[Work request]:
In the entries below, begin at the line that has "The width and height of the screenshot is (990, 446)." and stop after the line that has "Screen dimensions: 1064x532"; output those lines exactly, leaving out pictures.

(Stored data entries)
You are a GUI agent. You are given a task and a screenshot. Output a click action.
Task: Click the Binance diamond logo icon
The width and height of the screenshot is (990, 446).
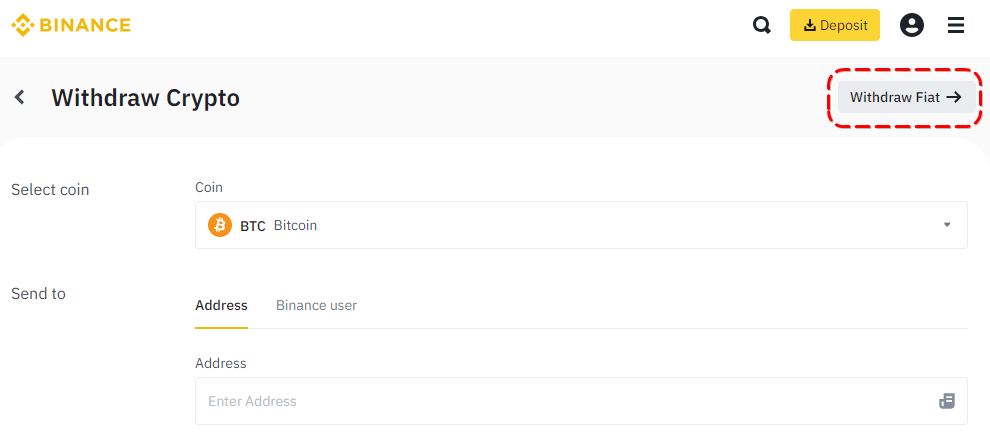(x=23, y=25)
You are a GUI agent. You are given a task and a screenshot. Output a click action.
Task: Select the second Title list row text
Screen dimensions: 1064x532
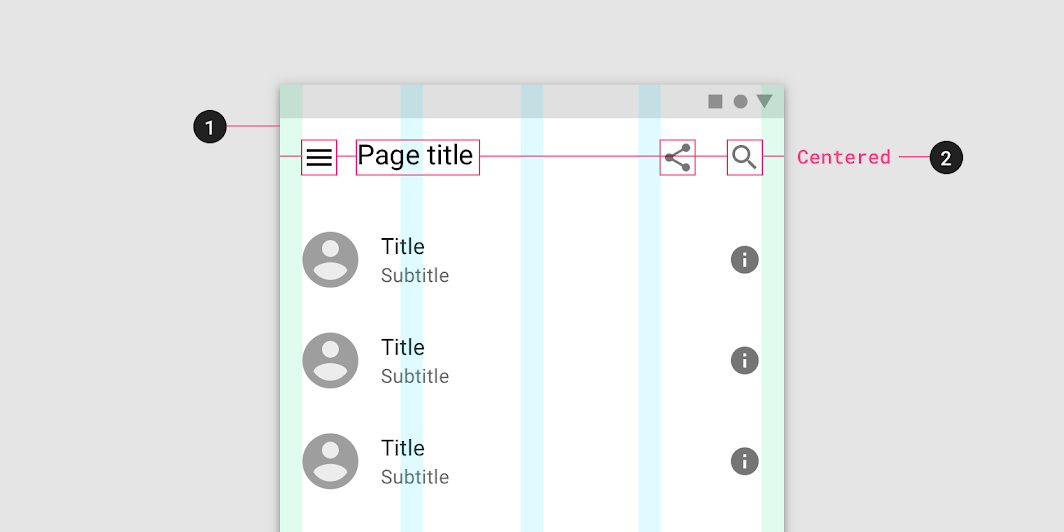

* * *

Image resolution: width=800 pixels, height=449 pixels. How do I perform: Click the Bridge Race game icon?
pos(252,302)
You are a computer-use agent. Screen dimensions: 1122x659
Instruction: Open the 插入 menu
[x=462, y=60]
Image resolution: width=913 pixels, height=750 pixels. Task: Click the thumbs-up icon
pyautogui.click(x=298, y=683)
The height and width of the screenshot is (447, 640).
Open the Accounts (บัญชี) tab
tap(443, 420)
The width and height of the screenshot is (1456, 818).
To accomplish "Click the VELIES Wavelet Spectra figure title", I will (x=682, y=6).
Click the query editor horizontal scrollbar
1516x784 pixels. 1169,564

[Answer]:
The width and height of the screenshot is (990, 446).
(x=23, y=25)
You are a GUI agent. You are given a task and a screenshot. Output a click action.
Task: Select the second Title list row text
Screen dimensions: 1064x532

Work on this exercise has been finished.